The super-wealthy will suffer less than the rest of humanity, but eventually, their children, if they have any, will suffer just as much. All this technology that they seem to think money can buy depends on a functioning civilization to be manufactured and distributed. Now, I suppose there's a scenario where the mega-rich become a form of governing body, and the bulk of humanity simply becomes a resource to be plundered. (Well, yeah, that is kind of the way it is now. But it's much more comfortable being plundered today. Just ask Steven Pinker.) Perhaps some kind of future where private armies take on the role of providing "order," and keep the mines and the factories running. But I don't think that's likely to happen. Maybe it'll be a "transitional phase," in the decline and fall.
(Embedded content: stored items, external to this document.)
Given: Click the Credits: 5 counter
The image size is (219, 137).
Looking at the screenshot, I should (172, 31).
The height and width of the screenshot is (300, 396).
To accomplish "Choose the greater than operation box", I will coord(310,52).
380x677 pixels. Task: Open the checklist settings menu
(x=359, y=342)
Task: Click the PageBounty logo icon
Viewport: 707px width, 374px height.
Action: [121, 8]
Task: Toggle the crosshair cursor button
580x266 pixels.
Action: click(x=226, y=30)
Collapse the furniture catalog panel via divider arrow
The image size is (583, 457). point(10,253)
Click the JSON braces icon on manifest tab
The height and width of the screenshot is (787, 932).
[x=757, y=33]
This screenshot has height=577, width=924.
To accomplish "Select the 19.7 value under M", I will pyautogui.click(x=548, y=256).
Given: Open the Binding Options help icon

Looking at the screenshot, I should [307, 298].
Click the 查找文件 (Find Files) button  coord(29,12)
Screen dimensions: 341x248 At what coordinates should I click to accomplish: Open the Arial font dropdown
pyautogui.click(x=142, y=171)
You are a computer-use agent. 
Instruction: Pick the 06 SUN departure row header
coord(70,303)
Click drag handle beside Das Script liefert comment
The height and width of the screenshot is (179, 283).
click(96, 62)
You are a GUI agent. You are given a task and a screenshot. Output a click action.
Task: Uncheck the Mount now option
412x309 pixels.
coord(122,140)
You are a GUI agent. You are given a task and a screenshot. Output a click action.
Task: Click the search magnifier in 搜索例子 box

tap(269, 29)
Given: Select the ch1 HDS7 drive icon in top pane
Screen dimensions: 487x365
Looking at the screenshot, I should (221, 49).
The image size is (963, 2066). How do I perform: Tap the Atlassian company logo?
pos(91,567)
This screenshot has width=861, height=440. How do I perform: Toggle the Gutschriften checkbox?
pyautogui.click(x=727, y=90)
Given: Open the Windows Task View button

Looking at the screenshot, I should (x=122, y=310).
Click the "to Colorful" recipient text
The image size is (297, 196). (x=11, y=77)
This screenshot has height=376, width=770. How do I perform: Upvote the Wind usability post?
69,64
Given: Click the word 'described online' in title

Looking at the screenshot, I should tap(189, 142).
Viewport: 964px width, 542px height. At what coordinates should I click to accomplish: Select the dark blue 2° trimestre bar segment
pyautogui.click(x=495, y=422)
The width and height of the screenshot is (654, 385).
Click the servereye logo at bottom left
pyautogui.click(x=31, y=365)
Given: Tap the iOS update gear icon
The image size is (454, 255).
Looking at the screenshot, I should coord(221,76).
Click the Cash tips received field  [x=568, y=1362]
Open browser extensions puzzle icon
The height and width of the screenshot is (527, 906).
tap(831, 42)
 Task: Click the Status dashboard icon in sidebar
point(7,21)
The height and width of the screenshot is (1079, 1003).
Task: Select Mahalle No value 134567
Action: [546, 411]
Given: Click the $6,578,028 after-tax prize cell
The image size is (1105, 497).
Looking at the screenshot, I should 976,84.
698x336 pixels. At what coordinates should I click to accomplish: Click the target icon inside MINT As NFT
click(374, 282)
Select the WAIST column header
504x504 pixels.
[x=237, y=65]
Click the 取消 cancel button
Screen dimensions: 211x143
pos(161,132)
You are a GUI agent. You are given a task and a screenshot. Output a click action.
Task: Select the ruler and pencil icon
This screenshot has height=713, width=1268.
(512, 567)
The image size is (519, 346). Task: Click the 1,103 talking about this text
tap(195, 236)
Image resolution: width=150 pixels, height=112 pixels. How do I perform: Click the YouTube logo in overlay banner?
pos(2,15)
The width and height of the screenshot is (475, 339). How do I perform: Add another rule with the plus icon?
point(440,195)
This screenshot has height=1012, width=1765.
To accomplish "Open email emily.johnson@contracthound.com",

No, I think we're in the process of destroying the means by which we might set about facing our problems, choosing courses of action, and putting those in place. We're destroying faith in public institutions. We're destroying all hope of having any kind of "civil discourse," where we can debate different courses of action without demonizing one another. We're undermining faith in science, trashing the notion of "expertise" ("Elitists!"), elevating celebrity and demonizing "the other."
So, yeah, I'm pretty unhappy.
But I do like the kids from Parkland. And the teachers from West Virginia and Oklahoma. They make me happy. But I don't think they're enough to make me optimistic about the future.
There will be heroic efforts by intelligent people of good will throughout this calamity. They will be opposed by wealth and ignorance, and they will in all likelihood ultimately be overcome by them.
And the saddest thing of all will be otherwise intelligent people who embrace willful ignorance because of unresolved emotional issues and the unwillingness or lack of capacity for introspection and understanding. The people who embrace the lies and the fabrications by the fabulists because it validates their feelings of resentment or anger.
Climate change scientists worry and debate about how to frame the implications of what the data is showing. They worry about creating "despair." Well, if it was just climate, I'd say that's a good debate to have. But it's not just climate. It's the power of the super-rich to destroy anything that threatens their wealth and place.
Now I'd say despair is the appropriate response.
Turn the page...
No April fool, I'm still here. Regular programming will resume shortly.